Cambridge University Press publishes over 200 Shakespeare titles, including the best-selling Cambridge School Shakespeare series. This series was initially developed from the work of Dr Rex Gibson’s Shakespeare and Schools Project, and each play in the recently published new editions has been carefully rewritten, revised and expanded to enable students to inhabit Shakespeare's imaginative world in accessible and creative ways.
The Shakespeare Birthplace Trust runs formal and informal educational programmes for people of all ages, and through its digital media platforms connects millions of people on every continent with the world’s best known playwright.

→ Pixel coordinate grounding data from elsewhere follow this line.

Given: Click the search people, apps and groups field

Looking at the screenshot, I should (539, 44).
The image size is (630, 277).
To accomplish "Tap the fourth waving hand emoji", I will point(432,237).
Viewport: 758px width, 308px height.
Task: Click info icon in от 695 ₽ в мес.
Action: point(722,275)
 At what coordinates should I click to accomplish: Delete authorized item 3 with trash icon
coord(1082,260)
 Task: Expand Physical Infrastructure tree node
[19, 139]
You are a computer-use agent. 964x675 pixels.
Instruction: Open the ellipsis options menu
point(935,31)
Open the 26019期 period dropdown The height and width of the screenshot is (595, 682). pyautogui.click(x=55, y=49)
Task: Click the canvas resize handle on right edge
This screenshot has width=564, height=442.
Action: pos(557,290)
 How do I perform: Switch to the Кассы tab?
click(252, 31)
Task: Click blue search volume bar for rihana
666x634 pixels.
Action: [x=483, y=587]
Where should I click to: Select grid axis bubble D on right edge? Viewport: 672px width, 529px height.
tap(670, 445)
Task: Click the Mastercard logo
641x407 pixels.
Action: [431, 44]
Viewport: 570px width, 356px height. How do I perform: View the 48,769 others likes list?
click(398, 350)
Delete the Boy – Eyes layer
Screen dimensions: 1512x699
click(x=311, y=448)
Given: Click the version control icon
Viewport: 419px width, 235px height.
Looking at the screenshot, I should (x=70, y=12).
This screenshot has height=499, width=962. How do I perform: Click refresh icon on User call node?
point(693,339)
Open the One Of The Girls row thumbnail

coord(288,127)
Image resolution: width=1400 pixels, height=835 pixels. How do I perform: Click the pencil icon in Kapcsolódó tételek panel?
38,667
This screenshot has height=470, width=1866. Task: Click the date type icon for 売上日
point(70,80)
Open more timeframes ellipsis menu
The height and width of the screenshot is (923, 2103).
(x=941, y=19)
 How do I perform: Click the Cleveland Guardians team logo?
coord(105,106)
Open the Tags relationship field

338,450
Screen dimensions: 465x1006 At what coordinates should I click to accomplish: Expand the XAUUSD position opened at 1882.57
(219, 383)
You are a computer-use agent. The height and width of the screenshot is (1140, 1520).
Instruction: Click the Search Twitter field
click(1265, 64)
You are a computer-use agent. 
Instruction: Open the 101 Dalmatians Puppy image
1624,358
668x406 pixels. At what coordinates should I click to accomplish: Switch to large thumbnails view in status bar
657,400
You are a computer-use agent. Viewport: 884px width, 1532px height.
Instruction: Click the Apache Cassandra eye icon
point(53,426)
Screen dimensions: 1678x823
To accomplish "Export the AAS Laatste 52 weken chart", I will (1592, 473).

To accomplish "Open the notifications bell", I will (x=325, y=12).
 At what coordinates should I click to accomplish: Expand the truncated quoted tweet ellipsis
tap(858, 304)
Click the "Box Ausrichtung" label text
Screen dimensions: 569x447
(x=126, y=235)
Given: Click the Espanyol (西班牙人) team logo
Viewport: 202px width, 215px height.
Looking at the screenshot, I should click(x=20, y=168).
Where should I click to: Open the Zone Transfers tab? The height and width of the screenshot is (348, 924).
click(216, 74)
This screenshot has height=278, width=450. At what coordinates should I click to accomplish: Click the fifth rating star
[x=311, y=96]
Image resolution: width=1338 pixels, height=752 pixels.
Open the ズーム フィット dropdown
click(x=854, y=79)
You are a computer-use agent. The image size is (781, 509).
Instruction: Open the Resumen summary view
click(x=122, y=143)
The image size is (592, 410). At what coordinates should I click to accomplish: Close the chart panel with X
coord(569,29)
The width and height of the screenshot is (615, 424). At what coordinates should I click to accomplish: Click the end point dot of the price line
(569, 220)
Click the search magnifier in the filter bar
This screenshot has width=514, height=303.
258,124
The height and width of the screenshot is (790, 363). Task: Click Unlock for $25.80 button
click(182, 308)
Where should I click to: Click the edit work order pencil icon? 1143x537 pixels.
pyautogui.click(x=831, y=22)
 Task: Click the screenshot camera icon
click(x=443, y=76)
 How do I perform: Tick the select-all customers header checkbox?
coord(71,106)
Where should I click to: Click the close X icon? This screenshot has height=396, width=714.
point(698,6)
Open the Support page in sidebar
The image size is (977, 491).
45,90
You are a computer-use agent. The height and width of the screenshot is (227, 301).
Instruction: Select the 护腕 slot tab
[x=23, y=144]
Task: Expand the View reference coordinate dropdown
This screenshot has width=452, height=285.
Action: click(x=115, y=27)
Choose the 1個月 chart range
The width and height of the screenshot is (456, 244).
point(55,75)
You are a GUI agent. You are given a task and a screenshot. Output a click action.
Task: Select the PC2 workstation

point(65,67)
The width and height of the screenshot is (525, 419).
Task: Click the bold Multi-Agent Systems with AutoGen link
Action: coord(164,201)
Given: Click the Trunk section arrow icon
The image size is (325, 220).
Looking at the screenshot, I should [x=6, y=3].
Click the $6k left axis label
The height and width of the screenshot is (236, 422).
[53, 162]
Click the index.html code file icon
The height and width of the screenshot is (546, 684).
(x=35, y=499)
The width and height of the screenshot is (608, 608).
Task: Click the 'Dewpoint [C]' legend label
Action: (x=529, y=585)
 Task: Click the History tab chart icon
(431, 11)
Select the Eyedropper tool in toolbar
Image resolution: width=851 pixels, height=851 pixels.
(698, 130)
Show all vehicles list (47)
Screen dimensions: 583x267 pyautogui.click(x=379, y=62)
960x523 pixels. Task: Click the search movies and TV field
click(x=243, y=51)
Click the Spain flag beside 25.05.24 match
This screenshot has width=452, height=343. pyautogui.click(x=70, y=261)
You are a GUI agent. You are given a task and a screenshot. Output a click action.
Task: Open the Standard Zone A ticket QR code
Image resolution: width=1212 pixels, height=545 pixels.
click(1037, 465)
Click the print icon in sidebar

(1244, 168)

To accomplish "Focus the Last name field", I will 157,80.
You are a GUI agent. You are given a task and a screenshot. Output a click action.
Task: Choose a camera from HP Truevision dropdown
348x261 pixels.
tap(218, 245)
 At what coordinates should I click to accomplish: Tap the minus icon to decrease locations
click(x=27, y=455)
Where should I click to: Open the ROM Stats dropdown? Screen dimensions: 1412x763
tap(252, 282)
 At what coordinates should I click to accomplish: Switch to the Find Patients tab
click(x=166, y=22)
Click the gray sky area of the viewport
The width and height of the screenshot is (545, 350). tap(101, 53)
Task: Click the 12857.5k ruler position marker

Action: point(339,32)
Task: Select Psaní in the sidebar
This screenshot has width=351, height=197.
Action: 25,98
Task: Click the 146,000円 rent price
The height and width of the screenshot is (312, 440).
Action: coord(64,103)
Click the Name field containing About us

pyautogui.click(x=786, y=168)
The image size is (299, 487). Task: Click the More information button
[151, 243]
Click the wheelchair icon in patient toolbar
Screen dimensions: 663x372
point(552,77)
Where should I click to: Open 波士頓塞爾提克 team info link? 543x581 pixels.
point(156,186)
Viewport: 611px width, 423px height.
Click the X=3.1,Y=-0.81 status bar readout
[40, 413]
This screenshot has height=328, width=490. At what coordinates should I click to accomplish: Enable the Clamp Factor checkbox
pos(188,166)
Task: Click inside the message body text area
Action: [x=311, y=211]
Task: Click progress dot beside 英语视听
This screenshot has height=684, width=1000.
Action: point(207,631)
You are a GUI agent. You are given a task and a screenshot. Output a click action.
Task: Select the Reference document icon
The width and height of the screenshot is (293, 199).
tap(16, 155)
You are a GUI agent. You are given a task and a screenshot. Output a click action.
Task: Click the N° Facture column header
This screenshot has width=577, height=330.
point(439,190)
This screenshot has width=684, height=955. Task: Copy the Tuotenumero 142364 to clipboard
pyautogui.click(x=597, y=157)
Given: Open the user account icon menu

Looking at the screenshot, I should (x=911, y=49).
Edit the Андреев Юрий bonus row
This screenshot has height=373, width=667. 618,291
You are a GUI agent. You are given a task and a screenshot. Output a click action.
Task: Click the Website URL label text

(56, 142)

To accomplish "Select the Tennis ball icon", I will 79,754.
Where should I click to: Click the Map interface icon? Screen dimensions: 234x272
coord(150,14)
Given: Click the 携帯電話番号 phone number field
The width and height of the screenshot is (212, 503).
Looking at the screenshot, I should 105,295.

This partnership will enable both organisations to work collaboratively and produce exclusive content including blogs, articles and webinars that will benefit from combined expertise and highlight the enduring significance of Shakespeare’s work, making it accessible and relevant to a new generation of students.
Michael McGarvey, Director of UK Education at Cambridge University Press said; “We are delighted to be teaming up with the Shakespeare Birthplace Trust, especially in the 450th anniversary year of his birth. We look forward to working with the Trust to create exciting new content.”
Jacqueline Green, Head of Learning and Participation at the Shakespeare Birthplace Trust, said; “We want every child to have the opportunity to experience Shakespeare’s stories, enjoy his language, and get to know the words and wonderful characters he created. Our collaboration with Cambridge University Press is part of our work to provide teachers with the best resources available to help bring Shakespeare to life.”